EXERCISE: For the listing below, show each line that includes the string "under".

★ ★ ★ ★ ★ ★ ★

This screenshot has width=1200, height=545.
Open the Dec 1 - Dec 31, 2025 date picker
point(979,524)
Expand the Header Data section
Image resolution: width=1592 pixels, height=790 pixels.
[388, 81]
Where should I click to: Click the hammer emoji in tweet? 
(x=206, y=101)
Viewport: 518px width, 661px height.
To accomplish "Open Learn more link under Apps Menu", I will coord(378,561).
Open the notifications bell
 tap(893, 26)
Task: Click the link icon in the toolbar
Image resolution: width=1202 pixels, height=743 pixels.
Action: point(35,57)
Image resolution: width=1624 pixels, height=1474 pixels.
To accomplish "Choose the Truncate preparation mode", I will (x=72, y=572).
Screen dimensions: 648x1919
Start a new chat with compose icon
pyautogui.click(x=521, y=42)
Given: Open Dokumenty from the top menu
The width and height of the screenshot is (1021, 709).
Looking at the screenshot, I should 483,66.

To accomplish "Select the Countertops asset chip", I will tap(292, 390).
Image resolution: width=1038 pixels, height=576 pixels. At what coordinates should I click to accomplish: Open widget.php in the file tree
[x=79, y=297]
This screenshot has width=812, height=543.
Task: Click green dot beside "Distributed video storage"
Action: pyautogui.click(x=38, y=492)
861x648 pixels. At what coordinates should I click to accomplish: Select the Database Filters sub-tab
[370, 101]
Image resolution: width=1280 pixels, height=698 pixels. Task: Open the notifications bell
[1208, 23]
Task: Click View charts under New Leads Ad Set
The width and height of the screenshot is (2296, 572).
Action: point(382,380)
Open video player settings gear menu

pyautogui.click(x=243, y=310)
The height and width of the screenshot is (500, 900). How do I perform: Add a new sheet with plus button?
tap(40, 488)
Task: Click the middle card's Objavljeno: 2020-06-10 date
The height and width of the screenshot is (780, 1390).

★ ★ ★ ★ ★ ★ ★

SOLVED PROBLEM:
To accomplish "Open Learn more link under Apps Menu", I will coord(378,561).
Task: Click View charts under New Leads Ad Set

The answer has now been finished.